La cerise sur le gâteau ? Même quand il est aux abonnés absents depuis plusieurs épisodes, Kevin est garanti de revenir pour l’épisode musical, faisant office de metteur en scène pour l’occasion. Roberto Aguirre Sacasa, showrunner de Riverdale, joue ainsi sur le stéréotype du gay fana de comédies musicales. Pourquoi pas, après tout. Mais quand le peu de traits de caractère qu’on décèle chez un personnage renvoie à des clichés, c’est décevant.

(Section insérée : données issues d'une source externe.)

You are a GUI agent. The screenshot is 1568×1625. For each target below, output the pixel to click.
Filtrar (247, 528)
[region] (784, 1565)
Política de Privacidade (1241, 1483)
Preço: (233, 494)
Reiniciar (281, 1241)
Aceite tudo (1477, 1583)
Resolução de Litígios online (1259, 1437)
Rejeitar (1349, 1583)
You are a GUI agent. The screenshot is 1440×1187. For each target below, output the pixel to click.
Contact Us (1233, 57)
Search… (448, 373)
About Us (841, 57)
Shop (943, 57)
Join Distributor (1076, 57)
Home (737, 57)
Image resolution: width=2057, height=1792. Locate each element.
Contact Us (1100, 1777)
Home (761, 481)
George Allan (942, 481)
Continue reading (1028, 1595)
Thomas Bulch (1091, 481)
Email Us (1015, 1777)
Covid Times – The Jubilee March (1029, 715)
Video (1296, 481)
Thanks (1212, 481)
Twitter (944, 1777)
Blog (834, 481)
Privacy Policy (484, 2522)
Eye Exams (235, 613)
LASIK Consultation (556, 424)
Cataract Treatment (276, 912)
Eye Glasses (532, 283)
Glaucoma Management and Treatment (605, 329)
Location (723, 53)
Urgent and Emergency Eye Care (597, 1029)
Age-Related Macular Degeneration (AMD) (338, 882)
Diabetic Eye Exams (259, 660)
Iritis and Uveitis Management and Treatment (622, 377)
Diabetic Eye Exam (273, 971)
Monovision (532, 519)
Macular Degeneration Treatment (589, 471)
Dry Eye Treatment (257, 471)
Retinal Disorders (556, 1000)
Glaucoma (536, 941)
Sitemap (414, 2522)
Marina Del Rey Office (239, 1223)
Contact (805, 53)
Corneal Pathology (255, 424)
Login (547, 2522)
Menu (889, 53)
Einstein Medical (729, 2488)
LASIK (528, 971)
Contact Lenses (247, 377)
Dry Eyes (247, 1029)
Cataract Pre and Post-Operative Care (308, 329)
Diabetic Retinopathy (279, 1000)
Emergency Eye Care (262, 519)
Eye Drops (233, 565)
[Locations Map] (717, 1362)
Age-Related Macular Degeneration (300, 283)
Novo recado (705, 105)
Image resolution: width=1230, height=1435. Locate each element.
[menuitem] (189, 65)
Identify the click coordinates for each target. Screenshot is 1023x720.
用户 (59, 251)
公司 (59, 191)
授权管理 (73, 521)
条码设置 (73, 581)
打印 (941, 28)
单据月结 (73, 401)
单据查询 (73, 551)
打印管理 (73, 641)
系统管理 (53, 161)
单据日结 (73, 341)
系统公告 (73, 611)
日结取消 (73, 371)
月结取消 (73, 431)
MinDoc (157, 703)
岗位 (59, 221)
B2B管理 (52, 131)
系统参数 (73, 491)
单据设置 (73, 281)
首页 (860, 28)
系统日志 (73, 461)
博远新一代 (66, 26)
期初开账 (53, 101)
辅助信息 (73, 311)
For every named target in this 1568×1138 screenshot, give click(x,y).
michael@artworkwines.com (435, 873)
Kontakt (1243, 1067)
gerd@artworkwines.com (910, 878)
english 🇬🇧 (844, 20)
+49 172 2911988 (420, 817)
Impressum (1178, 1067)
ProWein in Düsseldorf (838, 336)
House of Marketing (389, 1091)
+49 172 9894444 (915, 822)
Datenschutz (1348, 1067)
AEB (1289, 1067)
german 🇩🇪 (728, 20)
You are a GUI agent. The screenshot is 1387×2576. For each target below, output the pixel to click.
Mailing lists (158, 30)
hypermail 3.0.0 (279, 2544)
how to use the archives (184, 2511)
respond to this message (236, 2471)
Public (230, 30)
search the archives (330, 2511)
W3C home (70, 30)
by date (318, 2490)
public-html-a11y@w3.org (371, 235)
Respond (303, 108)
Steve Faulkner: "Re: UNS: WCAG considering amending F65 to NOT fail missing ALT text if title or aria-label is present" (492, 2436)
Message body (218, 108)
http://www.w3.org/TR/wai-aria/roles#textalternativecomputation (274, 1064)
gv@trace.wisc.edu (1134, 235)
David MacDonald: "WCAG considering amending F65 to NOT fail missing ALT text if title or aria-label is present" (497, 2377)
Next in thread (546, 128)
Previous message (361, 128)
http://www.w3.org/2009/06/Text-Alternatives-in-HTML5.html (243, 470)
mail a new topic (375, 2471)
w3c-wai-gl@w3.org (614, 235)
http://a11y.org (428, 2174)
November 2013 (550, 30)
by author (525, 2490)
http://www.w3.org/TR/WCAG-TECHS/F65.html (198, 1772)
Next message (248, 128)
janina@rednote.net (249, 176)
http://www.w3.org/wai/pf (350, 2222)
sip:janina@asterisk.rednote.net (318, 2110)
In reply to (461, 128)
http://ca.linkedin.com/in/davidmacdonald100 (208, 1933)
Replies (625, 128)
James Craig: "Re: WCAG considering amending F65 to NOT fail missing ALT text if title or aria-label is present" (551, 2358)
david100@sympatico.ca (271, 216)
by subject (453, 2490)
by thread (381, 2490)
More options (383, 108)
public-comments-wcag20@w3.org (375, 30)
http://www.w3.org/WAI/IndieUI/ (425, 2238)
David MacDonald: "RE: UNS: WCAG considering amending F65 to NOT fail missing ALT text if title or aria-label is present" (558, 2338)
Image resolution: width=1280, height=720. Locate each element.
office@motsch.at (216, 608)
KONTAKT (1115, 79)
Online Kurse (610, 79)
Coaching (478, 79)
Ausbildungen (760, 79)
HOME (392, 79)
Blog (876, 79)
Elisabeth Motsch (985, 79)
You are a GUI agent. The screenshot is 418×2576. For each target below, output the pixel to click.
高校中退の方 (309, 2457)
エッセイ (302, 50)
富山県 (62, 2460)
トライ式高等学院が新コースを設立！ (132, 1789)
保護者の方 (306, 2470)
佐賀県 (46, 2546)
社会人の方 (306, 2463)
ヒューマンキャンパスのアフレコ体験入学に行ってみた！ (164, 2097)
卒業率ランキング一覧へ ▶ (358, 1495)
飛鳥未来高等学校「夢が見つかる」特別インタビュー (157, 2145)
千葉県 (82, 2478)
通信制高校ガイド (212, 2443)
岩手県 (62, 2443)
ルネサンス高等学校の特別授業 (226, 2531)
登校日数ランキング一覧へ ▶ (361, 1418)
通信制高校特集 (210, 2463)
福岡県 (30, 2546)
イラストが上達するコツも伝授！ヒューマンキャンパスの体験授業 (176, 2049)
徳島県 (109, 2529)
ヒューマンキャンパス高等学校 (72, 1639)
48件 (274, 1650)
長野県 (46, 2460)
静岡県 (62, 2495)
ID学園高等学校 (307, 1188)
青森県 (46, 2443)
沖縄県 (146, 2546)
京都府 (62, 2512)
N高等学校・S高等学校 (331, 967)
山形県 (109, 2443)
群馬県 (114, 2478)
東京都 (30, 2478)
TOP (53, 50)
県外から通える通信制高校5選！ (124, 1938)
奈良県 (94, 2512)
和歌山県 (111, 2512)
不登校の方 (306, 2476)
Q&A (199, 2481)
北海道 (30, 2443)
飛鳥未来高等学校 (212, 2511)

Dans le même panier, on pourrait glisser Josie McCoy. Présente elle aussi depuis le lancement de la série, la jeune femme incarne un des rares personnages afro-américains du show. Le hic, c’est que Josie n’est devenue ni plus ni moins que la “token black girl“, un terme anglo-saxon désignant un protagoniste noir qui n’est là que pour remplir un quota. Malgré des intrigues secondaires çà et là (incessamment liées au quatuor central, précisons-le), l’ex-leadeuse des Pussycats n’aura connu aucune évolution. Il n’y a plus qu’à croiser les doigts pour qu’Ashleigh Murray s’épanouisse dans Katy Keene, le spin-off de Riverdale qui vient tout juste de démarrer outre-Atlantique sur la CW. On notera même qu’elle a beau changer de série et gagner en visibilité, elle n’est toujours pas l’héroïne du show. Katy Keene, blanche, est incarnée par Lucy Hale.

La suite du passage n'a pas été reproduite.